Smartphone photography is rapidly becoming a key factor in restaurant reviews according to new research from America.
New Mintel research shows that posting food pics has gone beyond a few fringe foodies and is infiltrating the mainstream. The survey reveals 13% or 29 million of those who have dined out in the past month and use social media have posted a food or drink picture to their network.
Consumers are also engaging directly with restaurants with 14% having posted a positive comment on a brand’s social media page. However, only 17% of diners are influenced by a positive review to eat at a certain establishment.
Michael Bennett of specialist food and hospitality PR and communications consultancy Pelican said: ‘This research poses a challenge for restaurants trying to use social media platforms to engage with their customers.’
The Mintel research suggests that combining traditional loyalty programs with today’s technology may be the best bet. Respondents (69%) indicate they prefer loyalty programs that issue points toward future purchases. Yet despite a stated preference for loyalty programs, 42% say that loyalty programs that track ordering habits make them feel like they’re being watched.
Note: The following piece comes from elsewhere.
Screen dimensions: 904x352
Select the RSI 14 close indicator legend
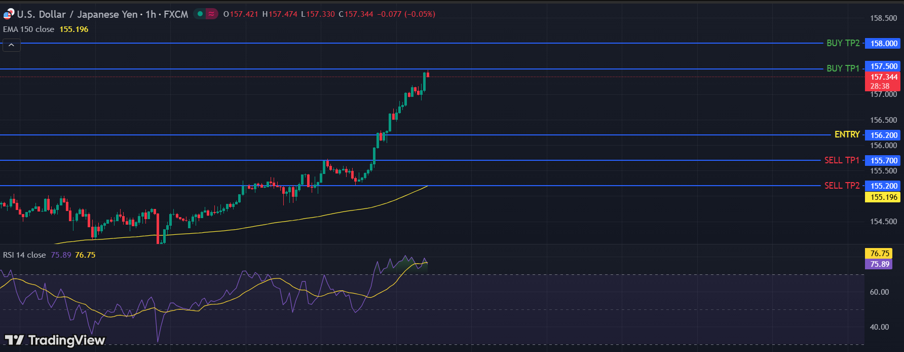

Buy one get one free deals are still the most preferred type of deal (46%), followed by value meals/dollar menus (33%). Men are more swayed than women by free wi-fi (31% to 27%) and a big screen TV (20% to 15%), whereas women prefer loyalty cards (42% to 31%) and an at-table tablet to ask for food, refills and extra napkins (21% to 19%).
‘Brands must walk the fine line of providing enough value to customers in exchange for their information,’ says Bethany Wall, foodservice analyst at Mintel. ‘Mobile apps and other technologies by operators and third parties have made it easier than ever for consumers to find information such as nutrition and locations, make reservations, order, pay, leave reviews and feedback, and participate in loyalty programs. In return for these conveniences, restaurants can use these apps to collect great amounts of information that can be mined in order to determine the best way to reach and communicate with consumers.’